Lantas, apa saja gejala virus corona tambahan lainnya? Apa saja hal-hal yang bisa dilakukan orangtua untuk mencegah anak terhindar dari infeksi ini?

"Gejala tambahan COVID pada anak, bukan hanya sakit perut saja. Seperti pada penjelasan sebelumnya, sakit perut telah diidentifikasi sebagai gejala virus corona tambahan. Namun bukan hanya sakit perut saja ternyata, ada dua gejala tambahan lainnya, yaitu diare dan muntah. Ketiga gejala tersebut dialami oleh beberapa anak-anak pengidap infeksi virus corona," tutur Fadli.

Meski dialami oleh beberapa anak, hingga kini pihak layanan kesehatan Inggris (NHS) masih belum meresmikan ketiga gejala tersebut, karena dikhawatirkan para orangtua mengalami rasa panik dan cemas yang berlebihan. Berikut sejumlah gejala yang telah diresmikan oleh NHS, yaitu: Demam,Batuk, Kehilangan indera penciuman, Kehilangan indera perasa.

Mengapa ketiga gejala tersebut belum juga diresmikan? Salah satu alasannya karena ketiganya berpotensi membahayakan nyawa anak-anak, sehingga dikhawatirkan orangtua mengalami kekhawatiran yang berlebihan mengenai hal ini. Apalagi ketiga gejala tersebut merupakan penyakit yang rentan menyerang anak-anak karena sistem imunitas tubuh yang belum terbentuk dengan sempurna.

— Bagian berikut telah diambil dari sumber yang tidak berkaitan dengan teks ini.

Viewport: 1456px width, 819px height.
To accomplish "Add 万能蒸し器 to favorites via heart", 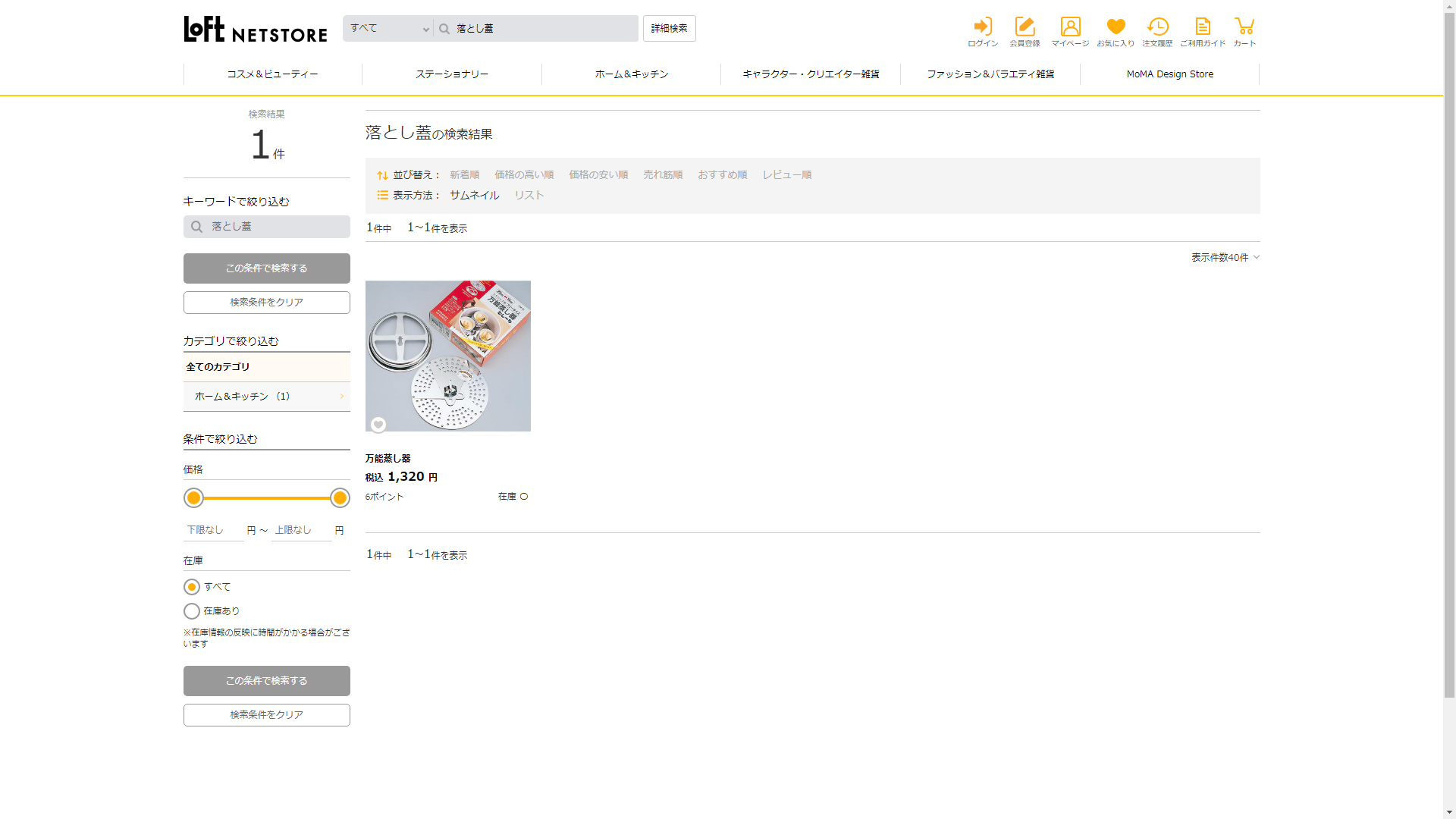I will [x=378, y=425].
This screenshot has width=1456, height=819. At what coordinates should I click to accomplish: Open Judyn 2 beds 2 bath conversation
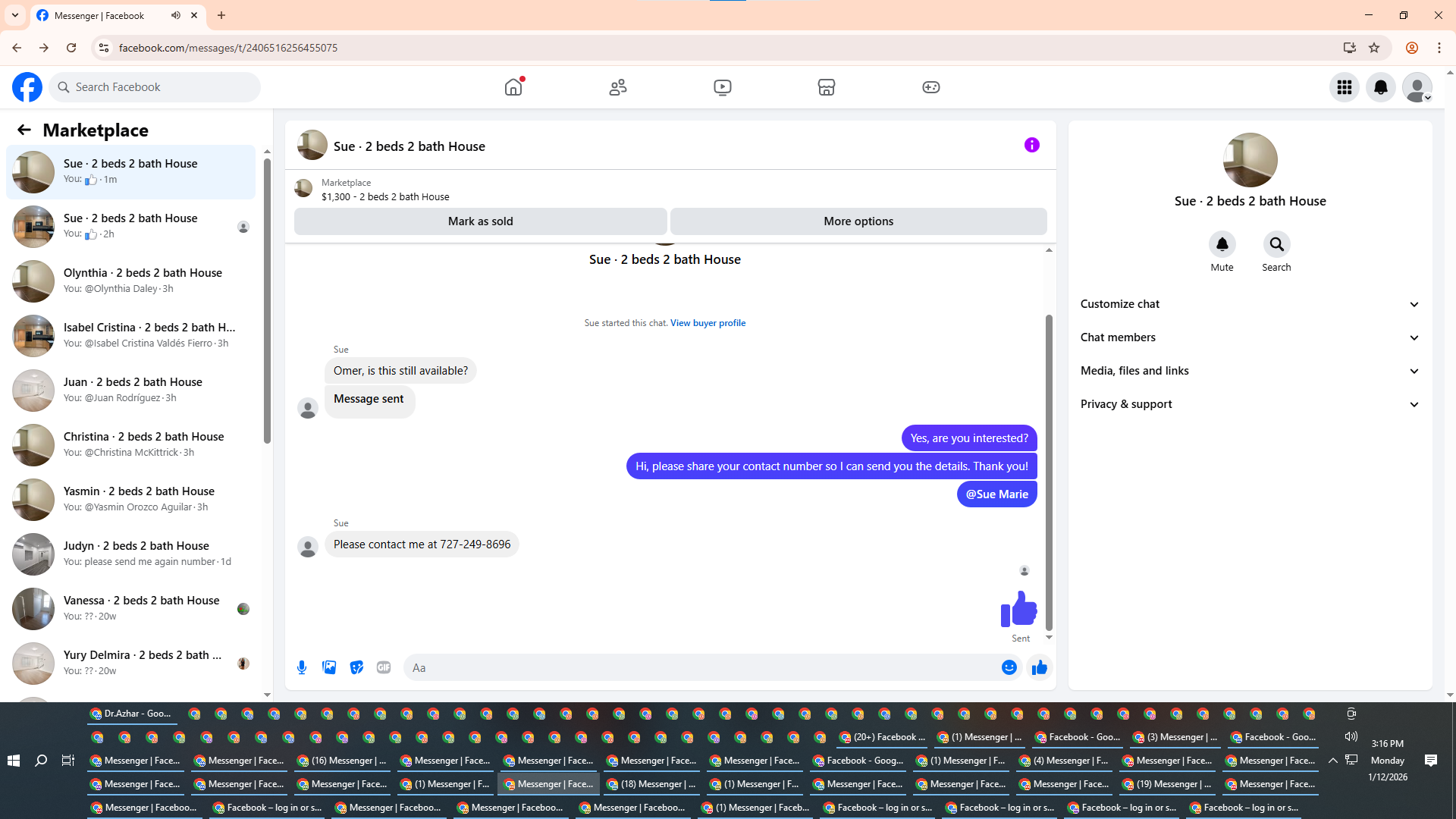[x=130, y=554]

Apa yang Bisa dilakukan orangtua untuk mencegah COVID pada anak? Virus corona dapat menyerang siapa saja, tidak terkecuali anak-anak. Nah, disinilah peran orangtua untuk mengajarkan bagaimana langkah-langkah guna mencegah anak terinfeksi virus berbahaya tersebut. Berikut ini sejumlah langkah yang dapat ibu ajarkan pada Si Kecil:

1.Mencuci Tangan
Langkah pertama yang dapat ibu lakukan adalah menerapkan kedisiplinan pada anak perihal mencuci tangan, tentunya sesuai panduan yang jelas, yaitu panduan dari WHO. Ajarkan Si Kecil mencuci tangan dengan air mengalir dan sabun, selama kurang lebih 20 detik. Ajarkan mereka untuk mencuci tangan sesering mungkin, secara teratur.

2.Menggunakan Masker
Hal wajib selanjutnya yang harus dipakai saat pandemi seperti sekarang ini adalah masker. Untuk anak-anak, masker ukuran orang dewasa akan terlalu kebesaran. Berkaitan dengan hal tersebut, ibu dapat memilih masker dengan ukuran yang pas dengan Si Kecil. Jika terlalu sulit untuk menemukannya secara offline, saat ini banyak sekali online shop yang menyediakan masker berbagai ukuran untuk anak.

3.Makanan Sehat
Memberikan makanan sehat bergizi seimbang menjadi salah satu langkah penting dalam mencegah infeksi virus corona. Makanan sehat diperlukan guna memperkuat sistem imun tubuh untuk melawan infeksi. Selain memberikan berbagai makanan yang menyehatkan, pastikan makanan yang diberikan pada Si Kecil dimasak dengan kematangan sempurna.

4.Rutin Berolahraga
Sistem imun tubuh yang kuat bukan hanya diperoleh dari makanan sehat saja, tetapi juga rutin berolahraga. Dengan memiliki sistem imun tubuh yang kuat, tubuh dapat dengan sendirinya melawan infeksi. Oleh karena itu, biasakan ibu untuk mengajak anak berolahraga setiap hari, selama 30 menit.

Selain beberapa hal tersebut, ibu juga harus sigap dalam memeriksakan anak ke dokter di rumah sakit terdekat jika ia mengalami sejumlah masalah kesehatan. Jangan dibiarkan begitu saja, deteksi dengan tepat, agar langkah penanganan dapat segera dilakukan dan komplikasi dapat dicegah.